SELECTED EXTRACT
Sorry, that is my fault. It’s locked for everyone except admins. I had a reply drafted, but didn’t initially post it because I’m unsure if it would be helpful. When I later clicked “reply”, it was not affected by the lock.

Anyway, I still stand by the argument that it’s very likely an issue with your setup, due to the following reasoning:

  • nothing has changed regarding symbol visibility in Ardour for at least 10 years
  • you had a working setup in the past
  • it works for others (mingw x-compile as well as MSVC builds)

I don’t have an explanation.
Maybe some compiler defaults have changed, or maybe the error message is misleading.

The only obvious issue in the instructions that you’ve posted is that the current configure like does not include --keepflags (so custom CFLAGS, CXXFLAGS are not taken into account).

I don’t have a Windows system to reproduce, so unless someone else jumps it, it would be helpful to also include the output of the waf configure stage.

Since you are the only one with this issue, you are most likely also alone with debugging this.
As was mentioned already, we don’t generally have the resources to provide support for building from source.

If this is really a visibility issue, check what ARDOURSURFACE_API is defined to.

It seems the dummy backend is found (at least you configure --with-backends=jack,portaudio,dummy and there is no error about that module). I hazard a guess that the others .dll have missing symbols, and this is a different issue. Maybe check with http://www.dependencywalker.com/

@x42 the problem with this OP topic is the author describes trying Ardour 6 pre-alpha a year ago and describes that it is not stable. They’re kind of reciting the incorrect usability on the ready-state. fwiw, I think the dependency-walker has been replaced by things better than it with “systernals” tools – I stopped using Windows like a decade ago, and iirc that tool was a favorite of mine and there was something better than it though I don’t remember exactly what tool that would be – perhaps something with systernals


Thanks x42, indeed any idea is welcome. I will try again with --keepflags and report. I removed it only in the last couple of days because I didn’t see any difference with it and I could see that after ./waf configure my custom CFLAGS and CXXFLAGS were there. I can also tell that waf uses them, because without them set, compilation will fail.

I will post here also the entire ./waf configure, just give me a couple of days. It’s very specular to the log in nightly if not same.

I suspect there were changes in gcc, which are causing the issue. Version 9.2.0 seems quite strict. The thing is that Ardor, because of retro-compatibility, tends to use older libraries and an older compiler. Arch and msys2 are bleeding edge, so they introduce all the complexities of the new. Therefore, I don’t think it’s a issue with my setup, but it is probably a issue that I use just the latest libraries available. It also means that the same issues I am facing today, you are likely to face in a couple of years.

ENTRIES SUPPLIED
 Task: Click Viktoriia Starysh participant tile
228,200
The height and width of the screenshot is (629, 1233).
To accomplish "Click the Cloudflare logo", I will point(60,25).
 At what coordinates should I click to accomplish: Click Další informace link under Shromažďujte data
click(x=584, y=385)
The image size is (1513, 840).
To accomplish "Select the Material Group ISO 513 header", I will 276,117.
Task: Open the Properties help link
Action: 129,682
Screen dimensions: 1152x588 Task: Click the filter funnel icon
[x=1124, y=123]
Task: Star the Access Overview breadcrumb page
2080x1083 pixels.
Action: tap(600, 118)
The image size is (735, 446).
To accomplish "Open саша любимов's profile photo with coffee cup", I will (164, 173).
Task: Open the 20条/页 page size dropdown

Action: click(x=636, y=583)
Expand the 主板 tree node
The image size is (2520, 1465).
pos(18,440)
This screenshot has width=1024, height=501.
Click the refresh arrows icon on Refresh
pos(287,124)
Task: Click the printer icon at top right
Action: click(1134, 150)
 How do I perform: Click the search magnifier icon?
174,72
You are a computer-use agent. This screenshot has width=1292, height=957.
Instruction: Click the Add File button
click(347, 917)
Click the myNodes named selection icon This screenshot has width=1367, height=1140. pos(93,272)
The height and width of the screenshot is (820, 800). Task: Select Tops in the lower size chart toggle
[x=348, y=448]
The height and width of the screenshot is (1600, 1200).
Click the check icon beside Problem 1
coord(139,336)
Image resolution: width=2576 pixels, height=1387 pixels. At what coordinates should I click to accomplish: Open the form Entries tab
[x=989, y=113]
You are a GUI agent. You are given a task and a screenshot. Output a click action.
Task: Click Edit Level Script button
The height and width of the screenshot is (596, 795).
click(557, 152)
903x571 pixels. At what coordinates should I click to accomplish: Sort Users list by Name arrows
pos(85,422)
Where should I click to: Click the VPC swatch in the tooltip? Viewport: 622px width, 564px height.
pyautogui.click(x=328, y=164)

EXERCISE
Answer these about the Ardour build discussion:
1. For how long has nothing changed regarding symbol visibility in Ardour?
2. Which option does the current configure line leave out?
3. Which gcc version is described as quite strict?

WORKED SOLUTION
1. At least 10 years.
2. --keepflags
3. 9.2.0